■ Stored entries
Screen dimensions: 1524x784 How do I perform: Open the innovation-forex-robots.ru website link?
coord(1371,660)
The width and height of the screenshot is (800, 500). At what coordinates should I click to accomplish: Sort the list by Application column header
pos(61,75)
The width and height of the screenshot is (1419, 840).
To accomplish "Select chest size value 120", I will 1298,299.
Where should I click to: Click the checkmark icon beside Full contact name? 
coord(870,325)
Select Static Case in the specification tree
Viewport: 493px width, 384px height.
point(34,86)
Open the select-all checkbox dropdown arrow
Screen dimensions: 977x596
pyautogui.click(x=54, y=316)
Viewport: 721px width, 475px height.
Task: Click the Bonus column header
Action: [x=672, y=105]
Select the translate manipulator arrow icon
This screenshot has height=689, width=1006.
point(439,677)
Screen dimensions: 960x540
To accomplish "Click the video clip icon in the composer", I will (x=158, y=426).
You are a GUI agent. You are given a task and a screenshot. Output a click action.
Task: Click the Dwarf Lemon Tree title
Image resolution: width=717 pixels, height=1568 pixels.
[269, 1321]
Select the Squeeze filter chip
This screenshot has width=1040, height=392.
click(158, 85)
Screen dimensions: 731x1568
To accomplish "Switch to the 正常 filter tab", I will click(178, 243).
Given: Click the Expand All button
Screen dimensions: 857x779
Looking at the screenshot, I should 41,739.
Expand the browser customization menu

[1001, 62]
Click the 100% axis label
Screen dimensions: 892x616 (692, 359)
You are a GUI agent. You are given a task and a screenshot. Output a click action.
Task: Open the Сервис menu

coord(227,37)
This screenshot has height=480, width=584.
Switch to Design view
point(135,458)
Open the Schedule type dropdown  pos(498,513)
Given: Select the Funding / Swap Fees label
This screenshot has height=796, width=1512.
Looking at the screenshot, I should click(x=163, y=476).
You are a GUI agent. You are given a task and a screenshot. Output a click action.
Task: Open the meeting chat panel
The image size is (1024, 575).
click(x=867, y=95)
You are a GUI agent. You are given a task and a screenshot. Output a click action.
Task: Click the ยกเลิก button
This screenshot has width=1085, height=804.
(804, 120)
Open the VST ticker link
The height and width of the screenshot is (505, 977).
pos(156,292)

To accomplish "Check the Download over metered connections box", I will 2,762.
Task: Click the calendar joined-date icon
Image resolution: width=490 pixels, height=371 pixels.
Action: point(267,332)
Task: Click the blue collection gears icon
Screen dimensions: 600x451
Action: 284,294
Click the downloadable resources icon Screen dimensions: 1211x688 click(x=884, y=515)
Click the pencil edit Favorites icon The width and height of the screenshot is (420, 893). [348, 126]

■ What is being asked
Write all the data out again, exactly.

■ Your solution
Screen dimensions: 1524x784 How do I perform: Open the innovation-forex-robots.ru website link?
coord(1371,660)
The width and height of the screenshot is (800, 500). At what coordinates should I click to accomplish: Sort the list by Application column header
pos(61,75)
The width and height of the screenshot is (1419, 840).
To accomplish "Select chest size value 120", I will 1298,299.
Where should I click to: Click the checkmark icon beside Full contact name? 
coord(870,325)
Select Static Case in the specification tree
Viewport: 493px width, 384px height.
point(34,86)
Open the select-all checkbox dropdown arrow
Screen dimensions: 977x596
pyautogui.click(x=54, y=316)
Viewport: 721px width, 475px height.
Task: Click the Bonus column header
Action: [x=672, y=105]
Select the translate manipulator arrow icon
This screenshot has height=689, width=1006.
point(439,677)
Screen dimensions: 960x540
To accomplish "Click the video clip icon in the composer", I will (x=158, y=426).
You are a GUI agent. You are given a task and a screenshot. Output a click action.
Task: Click the Dwarf Lemon Tree title
Image resolution: width=717 pixels, height=1568 pixels.
[269, 1321]
Select the Squeeze filter chip
This screenshot has width=1040, height=392.
click(158, 85)
Screen dimensions: 731x1568
To accomplish "Switch to the 正常 filter tab", I will click(178, 243).
Given: Click the Expand All button
Screen dimensions: 857x779
Looking at the screenshot, I should 41,739.
Expand the browser customization menu

[1001, 62]
Click the 100% axis label
Screen dimensions: 892x616 (692, 359)
You are a GUI agent. You are given a task and a screenshot. Output a click action.
Task: Open the Сервис menu

coord(227,37)
This screenshot has height=480, width=584.
Switch to Design view
point(135,458)
Open the Schedule type dropdown  pos(498,513)
Given: Select the Funding / Swap Fees label
This screenshot has height=796, width=1512.
Looking at the screenshot, I should click(x=163, y=476).
You are a GUI agent. You are given a task and a screenshot. Output a click action.
Task: Open the meeting chat panel
The image size is (1024, 575).
click(x=867, y=95)
You are a GUI agent. You are given a task and a screenshot. Output a click action.
Task: Click the ยกเลิก button
This screenshot has width=1085, height=804.
(804, 120)
Open the VST ticker link
The height and width of the screenshot is (505, 977).
pos(156,292)

To accomplish "Check the Download over metered connections box", I will 2,762.
Task: Click the calendar joined-date icon
Image resolution: width=490 pixels, height=371 pixels.
Action: point(267,332)
Task: Click the blue collection gears icon
Screen dimensions: 600x451
Action: 284,294
Click the downloadable resources icon Screen dimensions: 1211x688 click(x=884, y=515)
Click the pencil edit Favorites icon The width and height of the screenshot is (420, 893). [348, 126]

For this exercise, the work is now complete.